Ataque atinge base do Iraque 2 dias antes da viagem do papa ao país

Uma base militar que abriga soldados dos Estados Unidos no Iraque foi alvo de um ataque aéreo nesta quarta-feira (3), dois dias antes da chegada do papa Francisco para uma inédita viagem ao país árabe.

A ação ocorreu na base de Ain al-Assad, que fica no oeste do Iraque e foi atingida por pelo menos 10 foguetes. Segundo a agência AFP, um civil prestador de serviços morreu, mas sua nacionalidade não foi divulgada.

O Papa Francisco avança com a primeira viagem papal ao Iraque, apesar do aumento da violência e das infecções por coronavírus , na esperança de encorajar o número cada vez menor de cristãos que foram violentamente perseguidos durante a insurgência do Estado Islâmico enquanto buscavam estreitar os laços com o mundo muçulmano xiita.

A segurança é uma preocupação para a visita de 5 a 8 de março, dada a presença contínua de milícias xiitas e novos ataques de foguetes. Francisco, que adora mergulhar na multidão e ziguezaguear em seu papamóvel, deve viajar em um carro blindado com um destacamento de segurança considerável. O Vaticano espera que as medidas tenham o duplo efeito de proteger o papa e, ao mesmo tempo, desencorajar multidões que induzem o contágio.

A visita de Francisco é o culminar de duas décadas de esforços para levar um papa ao local de nascimento de Abraão, o profeta central para as religiões cristã, muçulmana e judaica, depois que João Paulo II foi impedido de ir em 1999.

A viagem dará a Francisco - e ao mundo - uma visão de perto da devastação causada pelo reinado do Estado Islâmico de 2014-2017, que destruiu centenas de casas e igrejas de propriedade de cristãos no norte, e provocou a fuga de dezenas de milhares de cristãos do Iraque e outras minorias religiosas em fuga.A viagem incluirá um encontro privado com o principal clérigo xiita do Iraque, o Grande Aiatolá Ali al-Sistani, uma figura reverenciada no Iraque e além.

Riscos de contágio

O Iraque está testemunhando um ressurgimento de infecções por coronavírus, com novos casos diários chegando ao auge de sua primeira onda.
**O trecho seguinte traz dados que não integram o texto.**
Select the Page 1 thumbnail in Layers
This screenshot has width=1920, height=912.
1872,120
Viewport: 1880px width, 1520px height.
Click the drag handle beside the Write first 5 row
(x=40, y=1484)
Por meses, o papa evitou até mesmo as pequenas audiências públicas socialmente distantes no Vaticano, levantando questões sobre porquê ele exporia os iraquianos ao risco de possível infecção. Francisco, a delegação do Vaticano e a mídia itinerante foram vacinados, mas poucos iraquianos comuns foram.

O Vaticano defendeu a visita, insistindo que foi planejada para limitar as multidões e que medidas de saúde serão aplicadas. Mas, mesmo assim, 10.000 ingressos foram preparados para o evento final do papa, uma missa ao ar livre em um estádio em Irbil.

O porta-voz Matteo Bruni reconheceu que pode haver consequências para a visita, mas disse que o Vaticano mediu os riscos contra a necessidade de os iraquianos sentirem o "ato de amor" do papa.

Principais pontos da viagem

Francisco vai ao Iraque justamente para encorajar esses cristãos a perseverar e permanecer, e para enfatizar que eles têm um papel importante a desempenhar na reconstrução do Iraque. Acredita-se que no número de cristãos iraquianos chegava a cerca de 1,4 milhão em 2003. Hoje, restam cerca de 250.000.

Chegando a Bagdá, Francisco se encontrará com padres, seminaristas e freiras na mesma catedral onde militantes islâmicos mataram 58 pessoas em 2010, no que foi o ataque mais mortal contra cristãos desde a invasão liderada pelos Estados Unidos em 2003.

No último dia completo de Francisco no Iraque, ele irá orar em uma praça de Mosul cercada por quatro igrejas destruídas e visitará outra igreja na cidade cristã de Qaraqosh que foi reconstruída em um sinal de esperança para o futuro do cristianismo ali.